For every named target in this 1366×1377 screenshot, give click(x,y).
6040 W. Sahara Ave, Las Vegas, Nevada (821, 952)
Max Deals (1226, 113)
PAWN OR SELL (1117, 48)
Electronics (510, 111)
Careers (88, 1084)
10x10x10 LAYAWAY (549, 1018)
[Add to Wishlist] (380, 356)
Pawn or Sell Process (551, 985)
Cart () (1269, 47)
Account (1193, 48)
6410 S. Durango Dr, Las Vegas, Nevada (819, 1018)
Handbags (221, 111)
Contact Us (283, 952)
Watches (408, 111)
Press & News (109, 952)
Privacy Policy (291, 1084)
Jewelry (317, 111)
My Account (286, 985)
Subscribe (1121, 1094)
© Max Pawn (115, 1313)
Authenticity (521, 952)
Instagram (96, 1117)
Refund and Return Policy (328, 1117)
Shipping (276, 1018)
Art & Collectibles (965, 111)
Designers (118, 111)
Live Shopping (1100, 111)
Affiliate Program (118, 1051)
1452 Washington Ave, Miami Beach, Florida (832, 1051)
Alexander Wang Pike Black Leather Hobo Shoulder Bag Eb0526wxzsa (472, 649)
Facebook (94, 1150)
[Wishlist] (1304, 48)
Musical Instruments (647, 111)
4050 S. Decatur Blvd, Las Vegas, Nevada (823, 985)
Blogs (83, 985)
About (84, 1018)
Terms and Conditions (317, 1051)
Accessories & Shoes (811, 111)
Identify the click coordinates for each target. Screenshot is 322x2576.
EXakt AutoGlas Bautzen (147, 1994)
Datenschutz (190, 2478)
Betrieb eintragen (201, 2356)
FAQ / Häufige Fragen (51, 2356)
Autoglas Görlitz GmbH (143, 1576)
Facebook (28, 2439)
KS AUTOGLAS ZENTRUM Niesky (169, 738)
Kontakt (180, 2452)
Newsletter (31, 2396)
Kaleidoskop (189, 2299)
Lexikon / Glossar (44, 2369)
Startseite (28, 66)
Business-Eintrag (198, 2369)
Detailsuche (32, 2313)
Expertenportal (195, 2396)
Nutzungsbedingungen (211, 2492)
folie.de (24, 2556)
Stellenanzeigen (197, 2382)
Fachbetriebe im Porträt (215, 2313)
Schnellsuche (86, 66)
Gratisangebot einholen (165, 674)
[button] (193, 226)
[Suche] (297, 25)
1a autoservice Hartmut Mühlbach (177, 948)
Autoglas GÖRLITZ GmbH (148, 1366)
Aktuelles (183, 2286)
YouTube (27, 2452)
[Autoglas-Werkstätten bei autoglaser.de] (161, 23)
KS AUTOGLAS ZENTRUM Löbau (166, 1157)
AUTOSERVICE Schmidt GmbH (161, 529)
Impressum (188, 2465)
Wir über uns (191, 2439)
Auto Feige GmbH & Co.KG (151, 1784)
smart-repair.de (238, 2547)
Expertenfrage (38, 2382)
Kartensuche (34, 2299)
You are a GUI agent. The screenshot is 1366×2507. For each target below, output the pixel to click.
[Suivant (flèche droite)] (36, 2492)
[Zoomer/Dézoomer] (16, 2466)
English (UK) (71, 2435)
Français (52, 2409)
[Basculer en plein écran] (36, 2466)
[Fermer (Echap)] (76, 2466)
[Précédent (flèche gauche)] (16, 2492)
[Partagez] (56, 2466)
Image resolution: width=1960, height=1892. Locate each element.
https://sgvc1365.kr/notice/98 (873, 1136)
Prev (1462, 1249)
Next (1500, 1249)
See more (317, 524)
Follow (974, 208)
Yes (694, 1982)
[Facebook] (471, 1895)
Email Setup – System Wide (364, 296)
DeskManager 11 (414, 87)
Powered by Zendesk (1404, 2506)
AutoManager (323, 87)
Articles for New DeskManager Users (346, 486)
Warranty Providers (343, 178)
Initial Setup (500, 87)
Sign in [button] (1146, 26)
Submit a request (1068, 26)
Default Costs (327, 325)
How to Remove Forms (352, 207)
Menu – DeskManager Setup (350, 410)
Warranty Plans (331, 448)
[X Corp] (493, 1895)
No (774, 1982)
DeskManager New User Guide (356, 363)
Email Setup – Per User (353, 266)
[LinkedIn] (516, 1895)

## How to complete this task
Search the data above for the word "ZENTRUM" and show every line that has it.

## Your response
KS AUTOGLAS ZENTRUM Niesky (169, 738)
KS AUTOGLAS ZENTRUM Löbau (166, 1157)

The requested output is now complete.